__TASK INSTRUCTIONS__.
**1.** Summarize the excerpt on storm channel permits in two sentences.
**2.** Write the next part of the excerpt on storm channel permits, picking up after its final sentence.

It took just 10 days for city crews to clean out Alvarado Creek; but it took 18 months to get the permits to do it.
 
"This is considered a natural water course so there are various environmental permits that we need to get," said Matter.
 
Even when a storm channel is completely lined with cement it is still considered wetland habitat, which requires the city to mitigate its destruction.
 
The permitting process is so cumbersome, the chair of the city's environmental committee, Councilman David Alvarez, wants to declare a state of emergency.
 
"Whenever we do emergency work, we're able to get in there to do the work and follow up with permits later on; after the fact permits," said Matter.
 
And, there's a long list of city storm channels that need to be cleaned, like Chollas Creek in Rolando, which hasn't been cleared out in years.
 
Along Engineer Road in Kearny Mesa, the storm channel looks more like a jungle.
 
"All of our channels are filled with mud and brush that is thick.  The water will never be able to roll through," said Kearny Mesa business owner Jacque Rogerson.
 
In 2010, a heavy rainstorm flooded Mission Valley.  Dozens of hotel guests had to evacuate and Qualcomm Stadium completely flooded out.

__RECORDED INFORMATION__.

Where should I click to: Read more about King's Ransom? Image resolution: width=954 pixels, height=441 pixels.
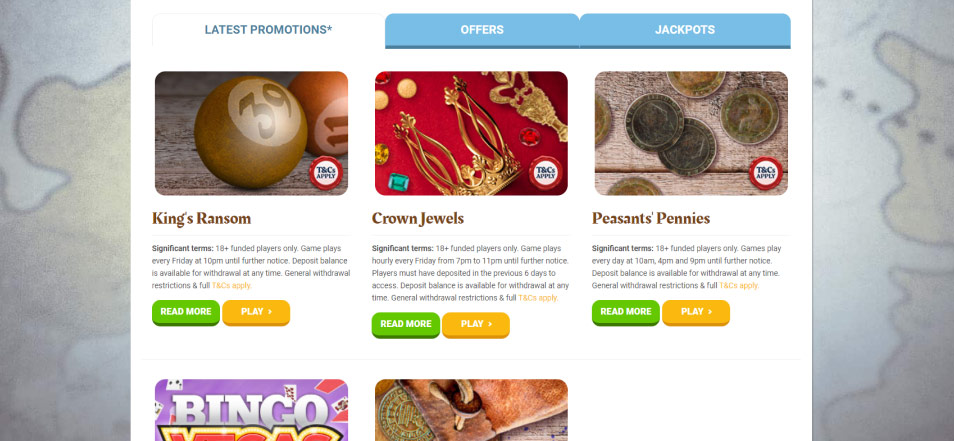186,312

* * *

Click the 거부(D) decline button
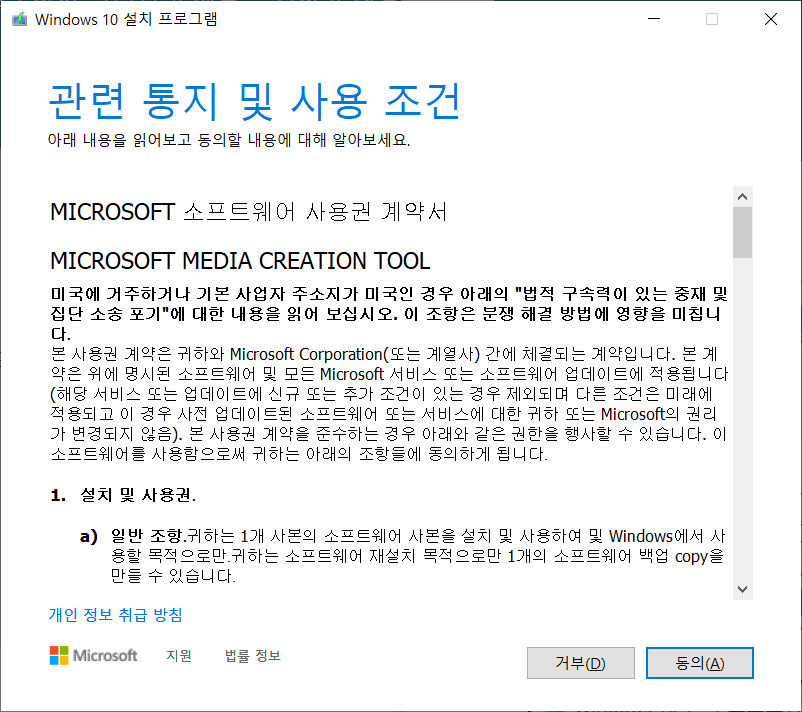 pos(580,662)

...

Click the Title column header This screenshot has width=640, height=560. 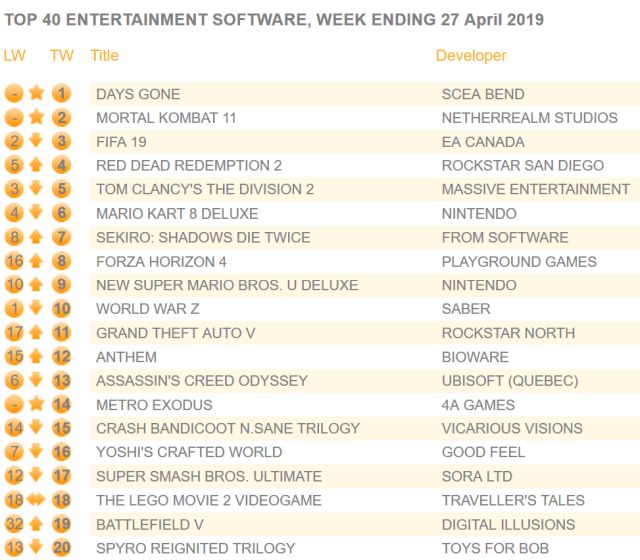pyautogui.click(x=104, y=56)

__RESPONSES TO THE EXERCISE__.
**1.** City crews needed only 10 days to clean out Alvarado Creek but 18 months to obtain the environmental permits, because even a cement-lined storm channel is considered wetland habitat whose destruction the city must mitigate. The process is so cumbersome that Councilman David Alvarez wants to declare a state of emergency, which would allow work to proceed first and permits to follow, while many channels, such as Chollas Creek in Rolando and the one along Engineer Road in Kearny Mesa, still need cleaning.

**2.**
Crews have since removed tons of debris from the Murphy Canyon storm channel and the city says the stadium should be safe from flooding.  But, the same can't be said for the rest of Mission Valley.
"I've begun the preparation for El Niño and I'm starting to sandbag my dealership," said Mission Valley car dealership owner Ed Witt.
 
Witt remembers the floods of 2010 and he showed CBS News 8 photos he took of the San Diego River rising around his dealership.
 
"To my knowledge the city has not done anything to clean the river from my location to the ocean," said Witt.  "The cleaning out of storm channels up stream isn't going to help us at all.  In fact, I think it's going to make it worse."
 
Part of the problem is a patchwork of public and private property along the San Diego River and other city storm channels.
 
City crews have to stop cleaning the channels when they cross private property.  But Witt believes the city should force private property owners to clean up debris, trash and brush.
 
"The water needs to get from here to the ocean.  Mission Valley is a valley but it doesn't need to be the disaster valley," said Witt.
 
The city says it is planning a dredging project along the San Diego River but it's unclear whether permits will be in place before El Niño rains hit.
 
Councilman Alvarez and other members of the city's environmental committee will discuss the possibility of declaring a state of emergency at the Nov. 4 meeting.